Chinese wiki-based online encyclopedia

Sogou Baike (搜狗百科); Sogou Encyclopedia, formerly Soso Baike (搜搜百科) is a Chinese-language collaborative web-based encyclopedia provided by the Chinese tech company Sogou and formerly by the search engine Soso. Sogou is part of Tencent, China's largest internal portal. It was officially launched as Soso Baike in on 30 March 2009. The Soso Baike officially changed its name to Sogou Baike and launch it in 2013.

Like Wikipedia, Sogou Baike is a collaboratively written online encyclopedia with user-generated content, though it is operated by a for-profit company rather than a non-profit organization.

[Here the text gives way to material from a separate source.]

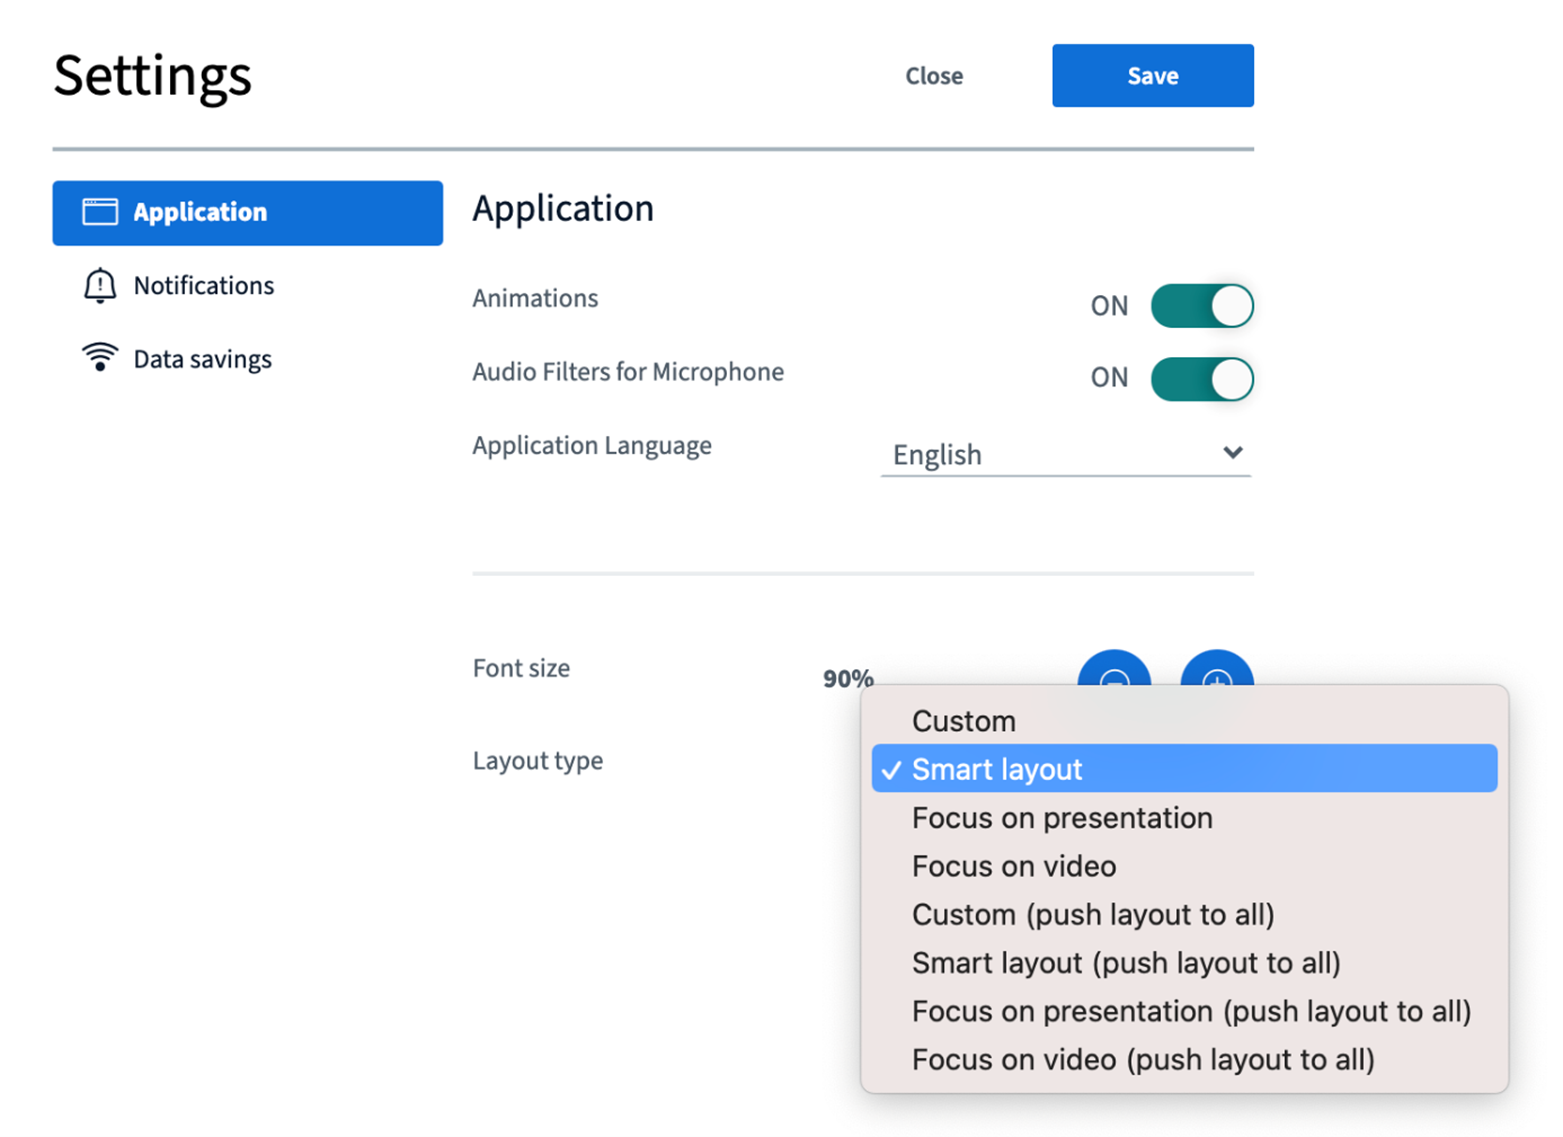Screen dimensions: 1563x1137
Task: Save the settings
Action: click(x=1152, y=76)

== Existing problems and defects ==

Although Sosou Baike has a review mechanism similar to Baidu Baike, it is relatively immature. Usually most of the content is discussed and modified by ordinary users, usually in a democratic manner. Sosou Encyclopedia places more emphasis on the opinions of its administrators in this regard, resulting in many malicious entries not being deleted in time, and some entries that are original and attract much attention cannot be promoted. Some parody entries are suspected of infringement and have caused dissatisfaction among netizens. At the same time, some correct modifications failed to pass review, and users were unable to appeal. In addition, some entries that were rated as "high-quality versions" with "rich content", such as the expanded version of the "魔法王国" entry, were deleted without reason.

In its early development, Sogou Baike imitated other encyclopedia products to a certain extent. For example, the content of its help page is very similar to that of Baidu Encyclopedia. Some comments also pointed out that some of the entries are also imitations of interactive encyclopedia and Baidu Encyclopedia. The content of Encyclopedia and Chinese Wikipedia is copied directly.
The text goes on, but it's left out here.